One factor contributing to the resolution of this dissonance (and the concomitant rebellion) may be the response from those within the adolescent's social and interpersonal milieu. Whether such dissonance is viewed as "backsliding" or as potentially growth producing is significantly informed by the perceived support (or lack thereof) of the adolescent's social environment (e.g., church, family, peers). In many cases, if significant others approach such questioning with overtures of support and encouragement, the adolescent is more likely to complete this reconsolidation and internalization of his or her religiosity or spirituality. This resonates well with the notion that one's capacity for mature relationships with others is a predictor of one's capacity for a mature relationship with God, which is a core component of spiritual development. Alternatively, for young theologians who are forced to comply with a faith that is not their own, the result is likely to be either a foreclosed and defensive faith or outright rejection of religious faith or spirituality.
SEEKING SELF, SEEKING GOD
The dissonance, doubt, and decision making that permeate many an adolescent theologian's experience take place within the larger domain of identity formation. Developmental psychology has taught us that if we gain nothing else from adolescence, we must obtain a coherent sense of self-identity that will assist us in successfully navigating future life stages.

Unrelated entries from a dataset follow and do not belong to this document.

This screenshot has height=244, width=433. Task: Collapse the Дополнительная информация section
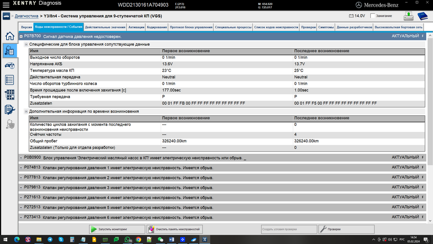tap(26, 111)

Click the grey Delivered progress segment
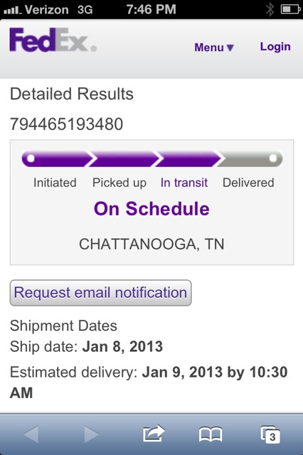point(250,159)
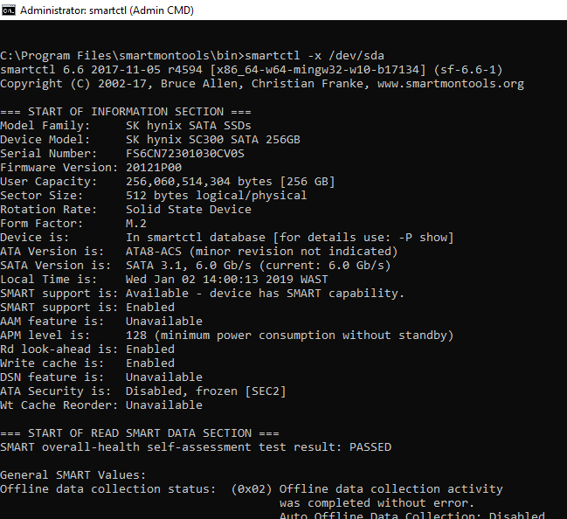Image resolution: width=567 pixels, height=519 pixels.
Task: Click the 'Solid State Device' rotation rate value
Action: [189, 210]
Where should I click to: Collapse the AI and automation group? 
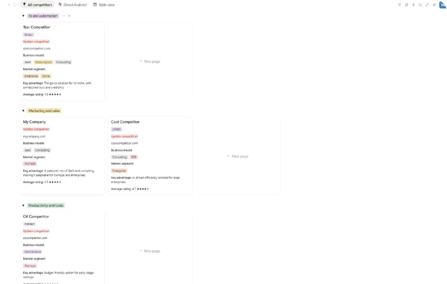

Although most would endorse the importance of identity formation, and despite the presence of religion as one of the stated ideological components of identity development, there are relatively few published empirical studies on the religious correlates of identity. Those that do explore such terrain find predictable results; adolescents who find themselves in psychological spaces where identity exploration is either discouraged or undervalued are often also uncommitted or extrinsic in their religious orientation, while those who are actively exploring or have achieved a reliable identity status (e.g., have both explored and committed to an identity) are also associated with intrinsic, personally invested religious orientations.
Although the directionality of the identity- religiosity association is not elucidated by research to date, it is clear that those adolescents who have intentionally sought answers to two important questions, "Who am I?" and "Who is God?" seem to come to favorable conclusions in both regards. It may be that the doubt and dissonance associated with the search for self and God culminates in an experience of fidelity (a resolving virtue of identity development) and intimacy that can only be found when the young theologian devotes him or herself fully to both inquiries. Indeed, research indicates that adolescents who actively engage in activities (e.g., youth service programs) sponsored by faith-based institutions are likely to increase their integrated moral and civic identities in addition to that of transcendent or spiritual sensibility. Thus, it matters little whether the adolescent theologian seeks God and finds self or seeks self and finds God. More importantly, adolescents are capable of extraordinary commitment to the complementary processes of testing the consistency and meaningfulness of their beliefs about self and about God, criteria that designate them most appropriately as adolescent theologians.